Member of the Mississippi House of Representatives from the Hinds County district
- In office January 1920 - 1925

Personal details
- Born: August 25, 1874 Yalobusha County, Mississippi
- Died: September 17, 1950 (aged 76) Pascagoula, Mississippi, U.S.
- Party: Democrat

= Walter Pate =

American politician

Walter Thurston Pate Sr. (August 25, 1874 - September 17, 1950) was a politician in the Democratic Party who served in the Mississippi House of Representatives from 1920 to 1925.

== Biography ==
Pate was born on August 25, 1874, in Airmount, Yalobusha County, Mississippi.

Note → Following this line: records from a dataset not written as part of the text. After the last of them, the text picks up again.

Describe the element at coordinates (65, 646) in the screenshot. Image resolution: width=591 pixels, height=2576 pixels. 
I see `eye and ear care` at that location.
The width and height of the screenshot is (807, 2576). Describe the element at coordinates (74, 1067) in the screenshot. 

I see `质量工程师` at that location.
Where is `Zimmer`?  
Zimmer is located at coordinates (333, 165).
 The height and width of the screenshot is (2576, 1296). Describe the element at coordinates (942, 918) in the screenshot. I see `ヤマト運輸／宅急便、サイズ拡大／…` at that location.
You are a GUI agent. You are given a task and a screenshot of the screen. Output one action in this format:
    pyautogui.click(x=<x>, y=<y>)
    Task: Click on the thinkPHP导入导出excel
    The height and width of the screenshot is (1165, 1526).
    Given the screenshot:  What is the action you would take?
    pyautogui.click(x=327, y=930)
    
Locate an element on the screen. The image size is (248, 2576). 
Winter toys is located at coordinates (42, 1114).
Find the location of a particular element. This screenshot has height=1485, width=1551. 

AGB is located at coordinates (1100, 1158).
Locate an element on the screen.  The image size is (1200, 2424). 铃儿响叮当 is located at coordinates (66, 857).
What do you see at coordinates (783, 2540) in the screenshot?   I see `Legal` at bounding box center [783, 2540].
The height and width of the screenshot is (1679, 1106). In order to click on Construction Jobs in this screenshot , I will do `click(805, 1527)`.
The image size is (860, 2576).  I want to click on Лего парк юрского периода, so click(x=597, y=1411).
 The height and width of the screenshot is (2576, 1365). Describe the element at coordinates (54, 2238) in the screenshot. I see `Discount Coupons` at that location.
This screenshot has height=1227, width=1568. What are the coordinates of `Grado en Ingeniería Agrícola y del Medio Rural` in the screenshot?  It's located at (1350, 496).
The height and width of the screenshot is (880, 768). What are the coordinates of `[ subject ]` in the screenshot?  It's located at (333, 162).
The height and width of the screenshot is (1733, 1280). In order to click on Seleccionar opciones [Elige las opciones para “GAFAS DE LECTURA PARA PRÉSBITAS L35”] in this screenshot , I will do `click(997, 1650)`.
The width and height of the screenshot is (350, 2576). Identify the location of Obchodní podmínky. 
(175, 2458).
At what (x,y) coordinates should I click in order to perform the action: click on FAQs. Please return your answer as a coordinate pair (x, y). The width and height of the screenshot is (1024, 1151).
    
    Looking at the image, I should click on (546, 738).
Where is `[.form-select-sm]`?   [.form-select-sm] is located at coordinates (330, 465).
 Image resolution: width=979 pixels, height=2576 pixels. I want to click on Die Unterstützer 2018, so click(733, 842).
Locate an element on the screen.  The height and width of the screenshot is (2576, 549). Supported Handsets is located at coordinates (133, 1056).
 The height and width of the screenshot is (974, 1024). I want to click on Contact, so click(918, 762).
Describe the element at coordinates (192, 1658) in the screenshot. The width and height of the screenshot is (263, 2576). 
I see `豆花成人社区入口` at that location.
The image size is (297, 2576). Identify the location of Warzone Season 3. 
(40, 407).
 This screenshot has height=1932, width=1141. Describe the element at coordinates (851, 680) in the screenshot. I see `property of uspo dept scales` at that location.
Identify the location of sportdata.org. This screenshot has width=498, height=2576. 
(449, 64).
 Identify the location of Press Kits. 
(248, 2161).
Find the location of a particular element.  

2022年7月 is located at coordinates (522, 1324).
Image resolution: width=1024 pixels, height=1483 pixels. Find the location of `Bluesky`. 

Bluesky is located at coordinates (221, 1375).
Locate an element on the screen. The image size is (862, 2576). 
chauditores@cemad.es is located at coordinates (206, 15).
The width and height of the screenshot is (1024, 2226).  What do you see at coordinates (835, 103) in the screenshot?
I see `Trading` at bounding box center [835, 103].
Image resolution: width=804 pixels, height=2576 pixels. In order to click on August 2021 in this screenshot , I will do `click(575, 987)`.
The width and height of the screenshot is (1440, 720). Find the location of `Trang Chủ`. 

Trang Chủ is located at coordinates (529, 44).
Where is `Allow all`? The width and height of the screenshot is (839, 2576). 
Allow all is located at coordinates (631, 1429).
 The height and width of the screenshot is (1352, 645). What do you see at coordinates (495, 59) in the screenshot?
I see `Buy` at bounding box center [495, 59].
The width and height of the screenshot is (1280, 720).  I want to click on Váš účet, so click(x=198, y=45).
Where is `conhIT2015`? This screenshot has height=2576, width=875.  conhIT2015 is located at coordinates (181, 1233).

His parents were Larkin and Susan (Tankersley) Pate. He attended the University of Mississippi from 1894 to 1897. He married Irene McLaurin, the daughter of Anselm J. McLaurin, in 1907, and after her death in 1911, he married Sarah Calhoon Hall in 1920. They had one son. He served in the U. S. Army in World War I as a captain. He was elected to the Mississippi House of Representatives, representing Hinds County, from 1920 to 1924. After winning reelection, he resigned his office in 1925. He died on September 17, 1950, in an accident during a fishing trip in Pascagoula.